And before you get your hopes up, I must disappoint you by saying that that is a genuine question of mine, as I am still in the process of learning myself. I have recently moved to Germany, I do not know that many people yet, and as my job does not involve speaking any German but it does take up most of my time, I have decided to take matters into my own hands, and find some German people to talk to. Now the easiest way to do this is to find a tandem partner, who will want to practice your native language (or another language you speak well) in return for help with theirs. You can easily find such people online: so far for German I have used and can recommend www.tandempartners.org and www.erstenachhilfe.de.
But finding a website where you can contact other people is not the hard part. It’s how to contact them, and how to react to being contacted, that can be problematic at times. And then there’s the “blind date“. So I will talk a bit about both.
First of all, when you create your profile, you should really be careful. You do not have to say much about yourself, other than what languages you seek and which languages you offer – however, you might want to specify what kind of tandem you are looking for. If you are like me, looking for young people to hang out with and have fun while practicing the language, you should say so. Otherwise you will be contacted by all the wrong people – people way out of your preferred age range, people who think they are on a dating site, and people who want to do Skype learning – which I’m personally not too interested in. And while you can easily ignore emails, or write polite refusals, I recommend you do not put your phone number on Erstenachhilfe for example, otherwise you can be called by just about any premium user, and then it can get awkward (especially if you have a hard time saying no to nice people who just do not happen to fit your criteria, you might find yourself in an uncomfortable situation…)
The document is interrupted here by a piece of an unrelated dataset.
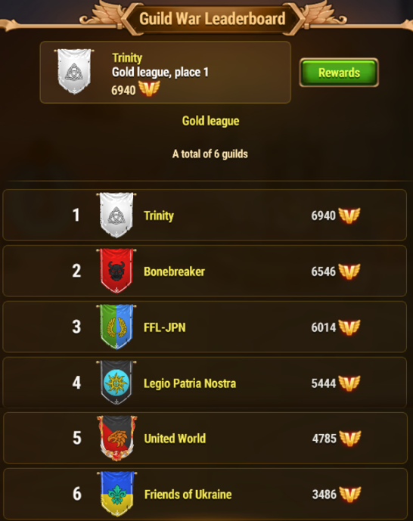Click the victory trophy icon beside 6546

[x=349, y=271]
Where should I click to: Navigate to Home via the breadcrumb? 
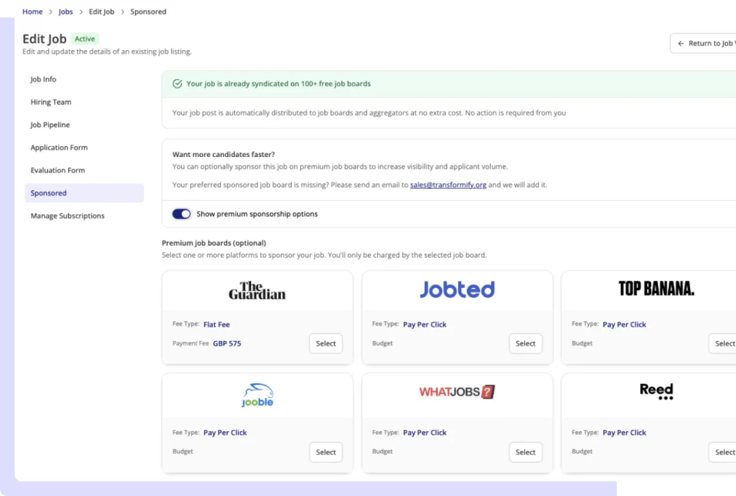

Now to the meeting. Well, it’s always a bit weird, meeting a complete stranger, but I happen to be one of those people who enjoy it. Of course it’s better if you get to take a look at their Facebook profile first (on these tandem sites you can only see a teeny-tiny image of the user) and exchange a few messages before the date, but it will still be a bit awkward. But I don’t mind, because the way I look at these meetings is, you either find a new potential friend, or if you don’t really like each other, you just call it a day. What I find frustrating, however, is that some people consider your willingness to meet them as a quasy contract for a weekly language exchange. As far as I’m concerned, if you need a scheduled appointment, pay for language courses. I do not want to be feel pressured into hanging out, regardless of the language benefits of such an arrangement. Remember, learning a language should be fun, and so should you tandem!